* Task statement:
Rewrite all of the entries below as a numbered list, omitting any blank lines.

+++++

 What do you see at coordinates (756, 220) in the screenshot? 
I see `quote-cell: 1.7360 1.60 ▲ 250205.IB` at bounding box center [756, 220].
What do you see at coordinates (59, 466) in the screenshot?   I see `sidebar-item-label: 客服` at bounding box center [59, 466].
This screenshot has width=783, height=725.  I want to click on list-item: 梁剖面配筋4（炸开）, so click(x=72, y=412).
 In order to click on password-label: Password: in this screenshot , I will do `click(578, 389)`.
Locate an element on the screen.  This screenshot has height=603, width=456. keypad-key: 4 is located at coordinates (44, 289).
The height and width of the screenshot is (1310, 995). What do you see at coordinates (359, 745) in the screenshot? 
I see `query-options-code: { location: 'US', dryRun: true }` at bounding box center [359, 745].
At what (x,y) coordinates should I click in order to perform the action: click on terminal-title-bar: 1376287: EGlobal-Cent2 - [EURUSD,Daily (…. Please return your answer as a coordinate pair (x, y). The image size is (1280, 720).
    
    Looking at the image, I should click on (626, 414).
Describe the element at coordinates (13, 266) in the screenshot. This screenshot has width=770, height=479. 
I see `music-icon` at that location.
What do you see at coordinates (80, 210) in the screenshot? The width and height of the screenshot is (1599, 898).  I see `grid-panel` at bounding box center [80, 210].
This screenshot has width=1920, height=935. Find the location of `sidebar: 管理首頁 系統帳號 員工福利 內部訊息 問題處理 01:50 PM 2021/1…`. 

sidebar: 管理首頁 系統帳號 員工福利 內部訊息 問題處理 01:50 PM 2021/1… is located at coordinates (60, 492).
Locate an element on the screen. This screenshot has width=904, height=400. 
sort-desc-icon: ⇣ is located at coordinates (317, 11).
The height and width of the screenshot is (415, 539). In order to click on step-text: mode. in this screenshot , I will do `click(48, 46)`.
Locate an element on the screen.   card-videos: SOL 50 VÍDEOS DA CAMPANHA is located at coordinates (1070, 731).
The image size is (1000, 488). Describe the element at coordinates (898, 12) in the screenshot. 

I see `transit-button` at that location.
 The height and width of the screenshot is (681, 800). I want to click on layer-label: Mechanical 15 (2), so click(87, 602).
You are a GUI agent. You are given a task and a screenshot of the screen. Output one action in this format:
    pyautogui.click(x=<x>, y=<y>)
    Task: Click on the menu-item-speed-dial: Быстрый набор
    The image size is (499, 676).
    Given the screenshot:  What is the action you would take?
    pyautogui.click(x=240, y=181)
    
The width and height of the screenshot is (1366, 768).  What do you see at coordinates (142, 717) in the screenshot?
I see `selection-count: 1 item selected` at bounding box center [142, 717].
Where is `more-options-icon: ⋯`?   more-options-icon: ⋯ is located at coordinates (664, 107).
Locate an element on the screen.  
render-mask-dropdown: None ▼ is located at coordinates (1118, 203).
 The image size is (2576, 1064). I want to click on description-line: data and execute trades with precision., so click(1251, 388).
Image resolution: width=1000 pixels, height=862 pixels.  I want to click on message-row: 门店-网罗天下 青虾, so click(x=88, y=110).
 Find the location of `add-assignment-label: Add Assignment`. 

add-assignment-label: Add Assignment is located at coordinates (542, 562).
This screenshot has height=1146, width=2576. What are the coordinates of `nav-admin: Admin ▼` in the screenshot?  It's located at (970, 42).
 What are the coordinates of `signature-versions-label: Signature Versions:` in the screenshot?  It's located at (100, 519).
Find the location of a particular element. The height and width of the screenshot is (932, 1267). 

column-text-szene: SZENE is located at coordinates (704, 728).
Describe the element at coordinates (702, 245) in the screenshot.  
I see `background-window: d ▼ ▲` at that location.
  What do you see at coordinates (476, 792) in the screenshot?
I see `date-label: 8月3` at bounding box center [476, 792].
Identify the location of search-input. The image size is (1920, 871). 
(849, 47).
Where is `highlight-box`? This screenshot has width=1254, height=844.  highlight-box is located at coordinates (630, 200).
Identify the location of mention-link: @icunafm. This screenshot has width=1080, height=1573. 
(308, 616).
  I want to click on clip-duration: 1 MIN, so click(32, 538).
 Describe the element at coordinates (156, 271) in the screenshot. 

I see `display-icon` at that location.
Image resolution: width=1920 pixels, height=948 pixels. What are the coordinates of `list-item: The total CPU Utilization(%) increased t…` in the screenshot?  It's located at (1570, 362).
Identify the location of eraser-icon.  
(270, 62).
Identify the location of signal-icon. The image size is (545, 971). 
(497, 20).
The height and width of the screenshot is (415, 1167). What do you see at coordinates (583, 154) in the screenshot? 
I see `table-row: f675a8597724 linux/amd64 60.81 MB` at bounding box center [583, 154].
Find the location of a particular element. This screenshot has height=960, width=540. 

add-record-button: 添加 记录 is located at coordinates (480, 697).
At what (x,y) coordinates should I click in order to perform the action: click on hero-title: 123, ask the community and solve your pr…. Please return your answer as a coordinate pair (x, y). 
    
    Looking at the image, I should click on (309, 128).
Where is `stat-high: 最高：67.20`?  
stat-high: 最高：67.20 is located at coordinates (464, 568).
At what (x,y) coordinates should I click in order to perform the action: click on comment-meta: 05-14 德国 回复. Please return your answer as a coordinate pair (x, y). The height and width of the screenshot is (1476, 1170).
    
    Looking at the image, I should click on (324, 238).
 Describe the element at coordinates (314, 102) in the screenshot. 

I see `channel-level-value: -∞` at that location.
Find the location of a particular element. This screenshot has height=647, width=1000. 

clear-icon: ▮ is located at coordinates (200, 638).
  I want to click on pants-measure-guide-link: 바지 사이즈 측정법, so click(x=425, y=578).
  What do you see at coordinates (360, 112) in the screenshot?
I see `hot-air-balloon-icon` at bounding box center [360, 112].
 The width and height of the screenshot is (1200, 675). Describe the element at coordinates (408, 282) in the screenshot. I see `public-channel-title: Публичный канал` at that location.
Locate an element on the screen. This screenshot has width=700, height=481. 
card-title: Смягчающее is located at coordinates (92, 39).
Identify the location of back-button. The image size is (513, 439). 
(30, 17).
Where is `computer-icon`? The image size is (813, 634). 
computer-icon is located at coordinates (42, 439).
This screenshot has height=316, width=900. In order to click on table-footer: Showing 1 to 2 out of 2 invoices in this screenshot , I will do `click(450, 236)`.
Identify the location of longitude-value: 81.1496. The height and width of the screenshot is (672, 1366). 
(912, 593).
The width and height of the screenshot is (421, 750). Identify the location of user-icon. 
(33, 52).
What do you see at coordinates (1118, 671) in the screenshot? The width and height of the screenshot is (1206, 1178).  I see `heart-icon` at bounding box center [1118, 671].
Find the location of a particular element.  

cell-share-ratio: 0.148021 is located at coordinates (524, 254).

+++++

* Finished task:
1.  What do you see at coordinates (756, 220) in the screenshot? 
2. I see `quote-cell: 1.7360 1.60 ▲ 250205.IB` at bounding box center [756, 220].
3. What do you see at coordinates (59, 466) in the screenshot?   I see `sidebar-item-label: 客服` at bounding box center [59, 466].
4. This screenshot has width=783, height=725.  I want to click on list-item: 梁剖面配筋4（炸开）, so click(x=72, y=412).
5.  In order to click on password-label: Password: in this screenshot , I will do `click(578, 389)`.
6. Locate an element on the screen.  This screenshot has height=603, width=456. keypad-key: 4 is located at coordinates (44, 289).
7. The height and width of the screenshot is (1310, 995). What do you see at coordinates (359, 745) in the screenshot? 
8. I see `query-options-code: { location: 'US', dryRun: true }` at bounding box center [359, 745].
9. At what (x,y) coordinates should I click in order to perform the action: click on terminal-title-bar: 1376287: EGlobal-Cent2 - [EURUSD,Daily (…. Please return your answer as a coordinate pair (x, y). The image size is (1280, 720).
10.     Looking at the image, I should click on (626, 414).
11. Describe the element at coordinates (13, 266) in the screenshot. This screenshot has width=770, height=479. 
12. I see `music-icon` at that location.
13. What do you see at coordinates (80, 210) in the screenshot? The width and height of the screenshot is (1599, 898).  I see `grid-panel` at bounding box center [80, 210].
14. This screenshot has width=1920, height=935. Find the location of `sidebar: 管理首頁 系統帳號 員工福利 內部訊息 問題處理 01:50 PM 2021/1…`. 
15. sidebar: 管理首頁 系統帳號 員工福利 內部訊息 問題處理 01:50 PM 2021/1… is located at coordinates (60, 492).
16. Locate an element on the screen. This screenshot has width=904, height=400. 
17. sort-desc-icon: ⇣ is located at coordinates (317, 11).
18. The height and width of the screenshot is (415, 539). In order to click on step-text: mode. in this screenshot , I will do `click(48, 46)`.
19. Locate an element on the screen.   card-videos: SOL 50 VÍDEOS DA CAMPANHA is located at coordinates (1070, 731).
20. The image size is (1000, 488). Describe the element at coordinates (898, 12) in the screenshot. 
21. I see `transit-button` at that location.
22.  The height and width of the screenshot is (681, 800). I want to click on layer-label: Mechanical 15 (2), so click(87, 602).
23. You are a GUI agent. You are given a task and a screenshot of the screen. Output one action in this format:
24.     pyautogui.click(x=<x>, y=<y>)
25.     Task: Click on the menu-item-speed-dial: Быстрый набор
26.     The image size is (499, 676).
27.     Given the screenshot:  What is the action you would take?
28.     pyautogui.click(x=240, y=181)
29. The width and height of the screenshot is (1366, 768).  What do you see at coordinates (142, 717) in the screenshot?
30. I see `selection-count: 1 item selected` at bounding box center [142, 717].
31. Where is `more-options-icon: ⋯`?   more-options-icon: ⋯ is located at coordinates (664, 107).
32. Locate an element on the screen.  
33. render-mask-dropdown: None ▼ is located at coordinates (1118, 203).
34.  The image size is (2576, 1064). I want to click on description-line: data and execute trades with precision., so click(1251, 388).
35. Image resolution: width=1000 pixels, height=862 pixels.  I want to click on message-row: 门店-网罗天下 青虾, so click(x=88, y=110).
36.  Find the location of `add-assignment-label: Add Assignment`. 
37. add-assignment-label: Add Assignment is located at coordinates (542, 562).
38. This screenshot has height=1146, width=2576. What are the coordinates of `nav-admin: Admin ▼` in the screenshot?  It's located at (970, 42).
39.  What are the coordinates of `signature-versions-label: Signature Versions:` in the screenshot?  It's located at (100, 519).
40. Find the location of a particular element. The height and width of the screenshot is (932, 1267). 
41. column-text-szene: SZENE is located at coordinates (704, 728).
42. Describe the element at coordinates (702, 245) in the screenshot.  
43. I see `background-window: d ▼ ▲` at that location.
44.   What do you see at coordinates (476, 792) in the screenshot?
45. I see `date-label: 8月3` at bounding box center [476, 792].
46. Identify the location of search-input. The image size is (1920, 871). 
47. (849, 47).
48. Where is `highlight-box`? This screenshot has width=1254, height=844.  highlight-box is located at coordinates (630, 200).
49. Identify the location of mention-link: @icunafm. This screenshot has width=1080, height=1573. 
50. (308, 616).
51.   I want to click on clip-duration: 1 MIN, so click(32, 538).
52.  Describe the element at coordinates (156, 271) in the screenshot. 
53. I see `display-icon` at that location.
54. Image resolution: width=1920 pixels, height=948 pixels. What are the coordinates of `list-item: The total CPU Utilization(%) increased t…` in the screenshot?  It's located at (1570, 362).
55. Identify the location of eraser-icon.  
56. (270, 62).
57. Identify the location of signal-icon. The image size is (545, 971). 
58. (497, 20).
59. The height and width of the screenshot is (415, 1167). What do you see at coordinates (583, 154) in the screenshot? 
60. I see `table-row: f675a8597724 linux/amd64 60.81 MB` at bounding box center [583, 154].
61. Find the location of a particular element. This screenshot has height=960, width=540. 
62. add-record-button: 添加 记录 is located at coordinates (480, 697).
63. At what (x,y) coordinates should I click in order to perform the action: click on hero-title: 123, ask the community and solve your pr…. Please return your answer as a coordinate pair (x, y). 
64.     Looking at the image, I should click on (309, 128).
65. Where is `stat-high: 最高：67.20`?  
66. stat-high: 最高：67.20 is located at coordinates (464, 568).
67. At what (x,y) coordinates should I click in order to perform the action: click on comment-meta: 05-14 德国 回复. Please return your answer as a coordinate pair (x, y). The height and width of the screenshot is (1476, 1170).
68.     Looking at the image, I should click on (324, 238).
69.  Describe the element at coordinates (314, 102) in the screenshot. 
70. I see `channel-level-value: -∞` at that location.
71. Find the location of a particular element. This screenshot has height=647, width=1000. 
72. clear-icon: ▮ is located at coordinates (200, 638).
73.   I want to click on pants-measure-guide-link: 바지 사이즈 측정법, so click(x=425, y=578).
74.   What do you see at coordinates (360, 112) in the screenshot?
75. I see `hot-air-balloon-icon` at bounding box center [360, 112].
76.  The width and height of the screenshot is (1200, 675). Describe the element at coordinates (408, 282) in the screenshot. I see `public-channel-title: Публичный канал` at that location.
77. Locate an element on the screen. This screenshot has width=700, height=481. 
78. card-title: Смягчающее is located at coordinates (92, 39).
79. Identify the location of back-button. The image size is (513, 439). 
80. (30, 17).
81. Where is `computer-icon`? The image size is (813, 634). 
82. computer-icon is located at coordinates (42, 439).
83. This screenshot has height=316, width=900. In order to click on table-footer: Showing 1 to 2 out of 2 invoices in this screenshot , I will do `click(450, 236)`.
84. Identify the location of longitude-value: 81.1496. The height and width of the screenshot is (672, 1366). 
85. (912, 593).
86. The width and height of the screenshot is (421, 750). Identify the location of user-icon. 
87. (33, 52).
88. What do you see at coordinates (1118, 671) in the screenshot? The width and height of the screenshot is (1206, 1178).  I see `heart-icon` at bounding box center [1118, 671].
89. Find the location of a particular element.  
90. cell-share-ratio: 0.148021 is located at coordinates (524, 254).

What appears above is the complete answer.